Seeking cures for inflammation

An inflammation protects an organism when infection strikes but may also worsen the course of chronic diseases. Andrea Puhar is trying to understand the mechanisms involved so she can find cures for inflammatory diseases.

Andrea Puhar

PhD in Molecular Biology

Wallenberg Academy Fellow 2015

Institution:
Umeå University

Research field:

The relationship between inflammation, infection and extracellular ATP

 

 

Puhar has taken a break from her packing crates. Last week she was in Graz, Austria, packing. Now she is settling into her new home in Umeå, northern Sweden. Her journey has taken her through several countries, languages and cultures.

She was born in Graz, and grew up in Lugano, Switzerland. She moved to Zurich after high school to study biology, and gained her PhD in Padua, Italy. As a postdoc at the Pasteur Institute in Paris, France, she became interested in infections of the gastrointestinal tract. She continued at the Department of Gastroenterology at Aachen University in Germany, where she collaborated for six months with doctors conducting research.
============================================================
*Problem set*:
1. According to the profile of Andrea Puhar, in which city did she earn her PhD?
2. Proceed with the profile of Andrea Puhar, beginning after its final sentence.
The entries are separate material and have no connection to the profile of Andrea Puhar.

(Saved entries)
============================================================
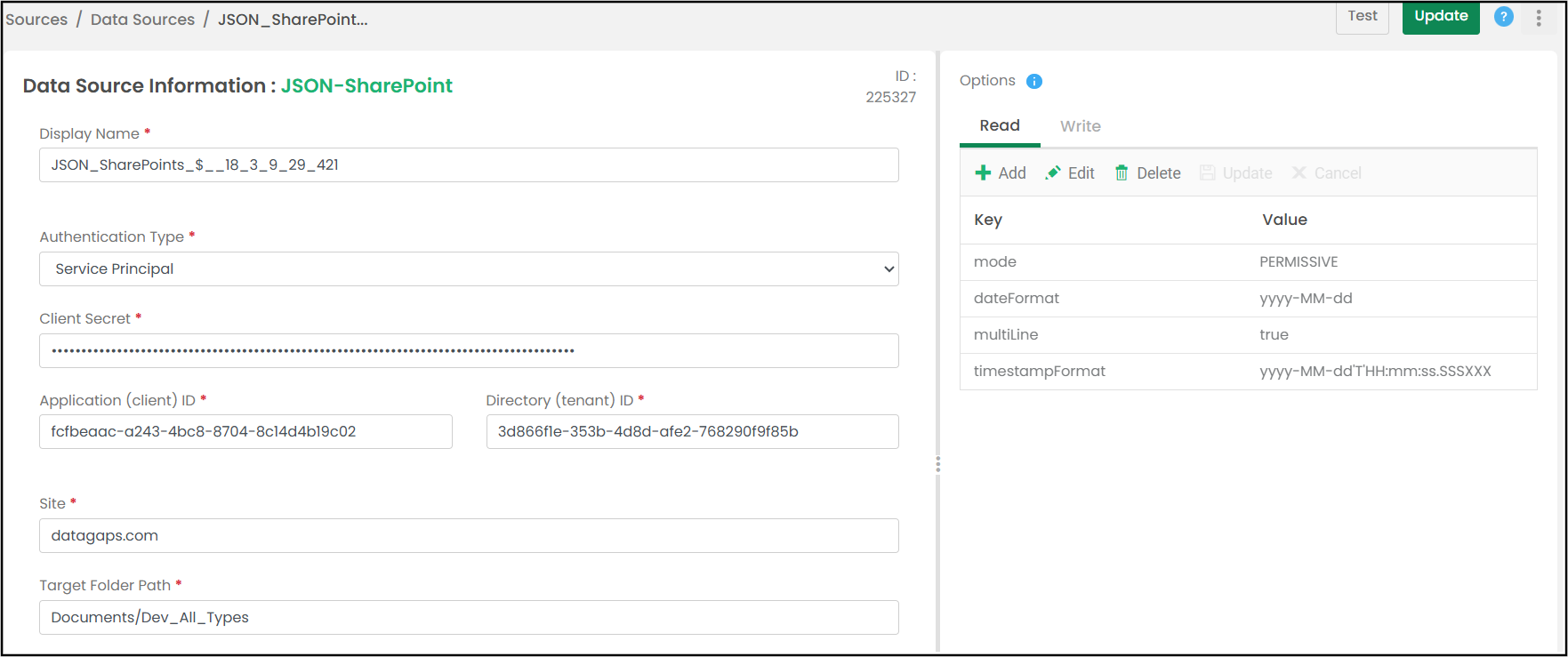Viewport: 1568px width, 657px height.
Task: Click the Directory (tenant) ID field
Action: tap(692, 432)
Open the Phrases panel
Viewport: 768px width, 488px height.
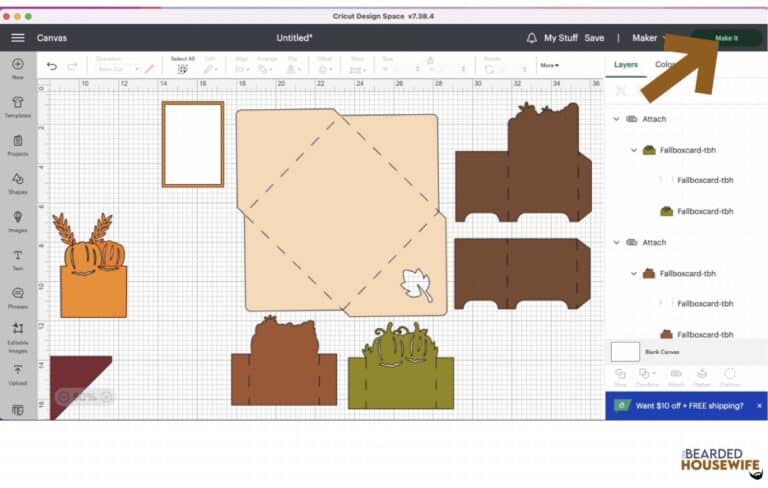coord(17,296)
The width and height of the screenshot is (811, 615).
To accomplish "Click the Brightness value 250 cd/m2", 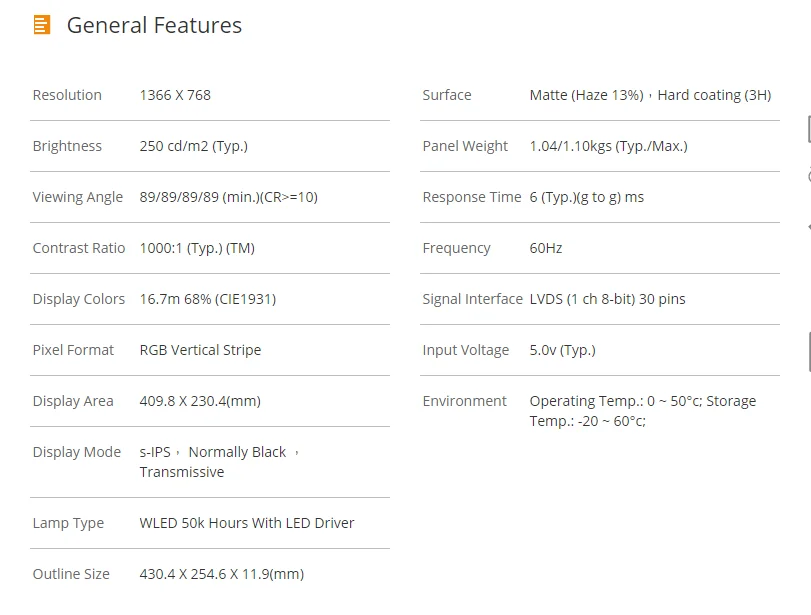I will click(x=193, y=146).
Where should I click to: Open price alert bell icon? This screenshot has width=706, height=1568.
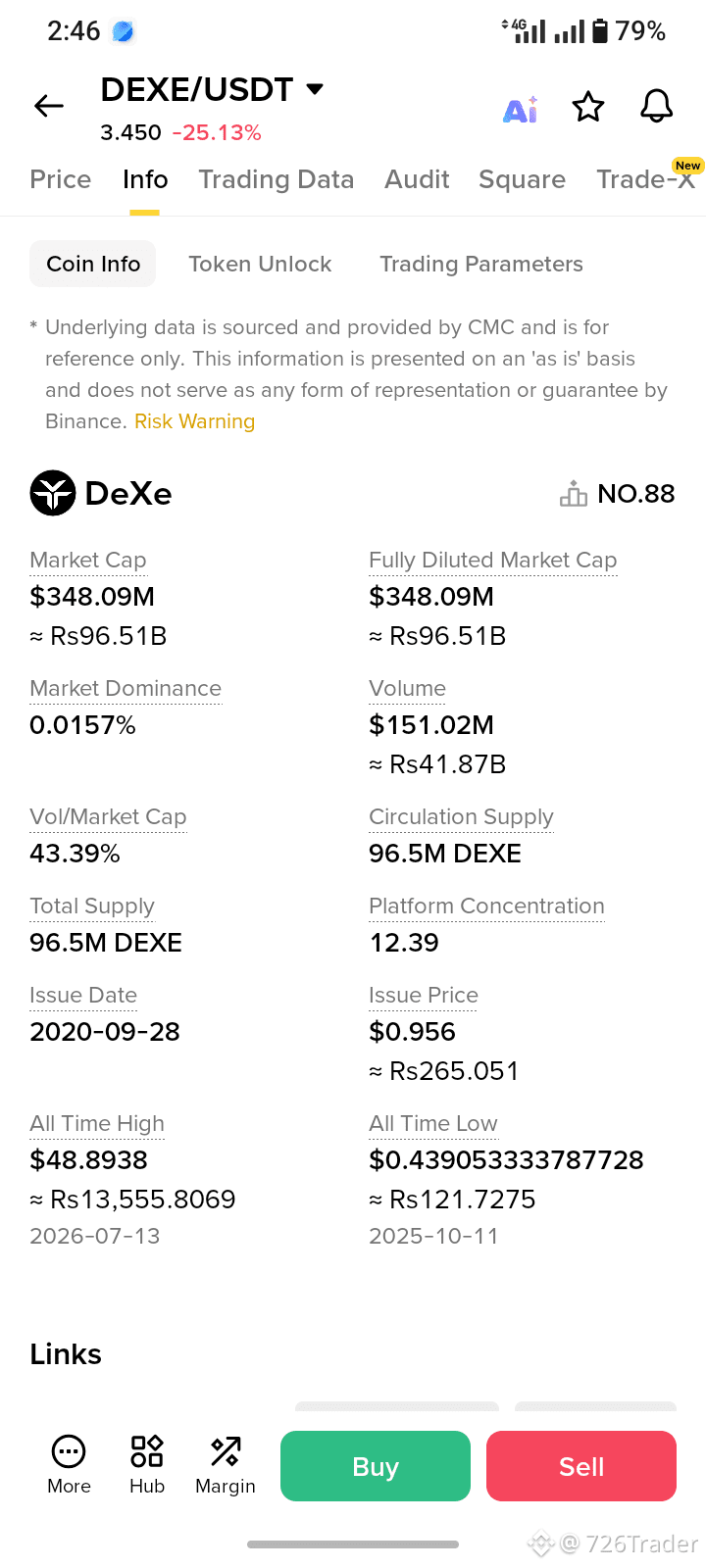click(x=656, y=106)
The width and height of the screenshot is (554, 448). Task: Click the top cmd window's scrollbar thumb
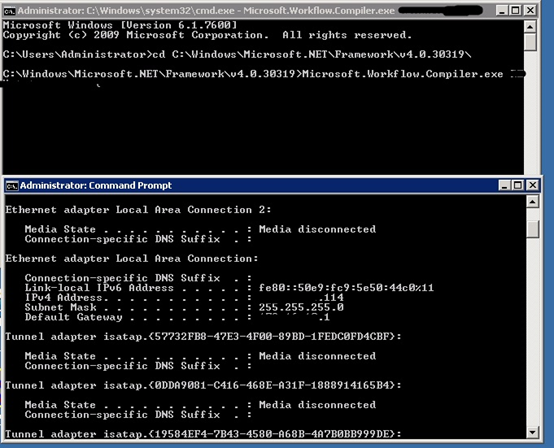pos(530,42)
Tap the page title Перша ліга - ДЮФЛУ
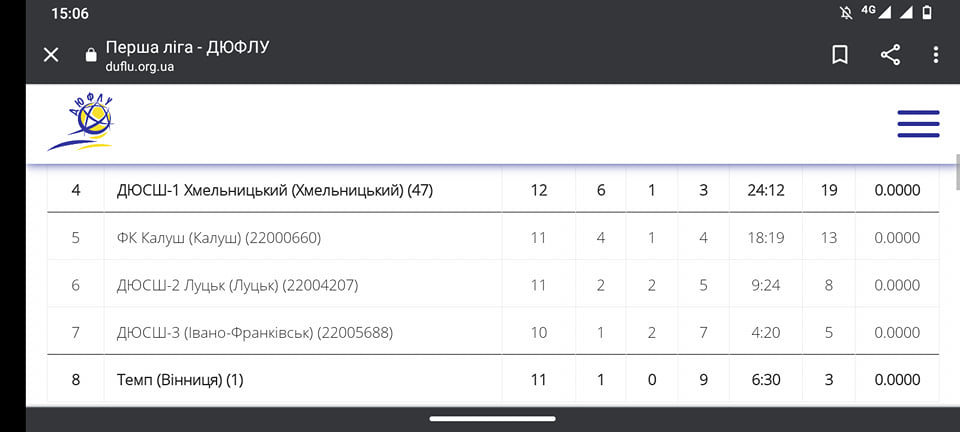The image size is (960, 432). [188, 47]
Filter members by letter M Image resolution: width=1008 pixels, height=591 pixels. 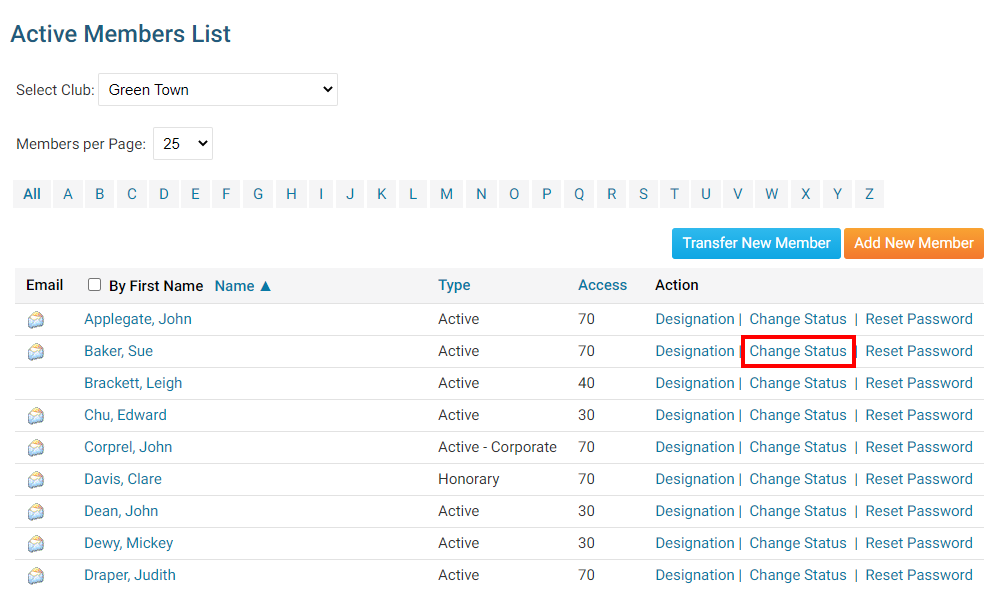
============================================================
*Task answers*:
1. She earned her PhD in Padua, Italy.

2.
“I will be studying how people cope with infections so I can gain a better understanding of the process, and thereby try to find cures for inflammations, particularly of the chronic variety,” Puhar explains.

Molecule signals danger

Puhar and her research team are concentrating on the complicated relationship between inflammation and infection, and also the signal molecule adenosine triphosphate (ATP).

When we contract an infection, the body may attempt to kill the bacteria with an inflammation. This is a complex reaction, which the body sets in motion to get rid of infected tissue and begin the process of healing.

But the inflammation may exacerbate chronic conditions. Allergies, cancer and type-2 diabetes are examples of diseases that are often impacted by inflammation. Puhar has discovered that ATP plays a key role in inflammations caused by infections. ATP is an important building block in the synthesis of DNA and RNA. It is also the main source of energy in a cell.

The textbooks tell us that ATP cannot pass through the cell membrane. But Puhar has demonstrated that intestinal cells secrete ATP if they are infected by pathogenic bacteria. When the ATP molecules have left the cell they act as warning signals revealing that an attack is in progress. The reaction may be dramatic.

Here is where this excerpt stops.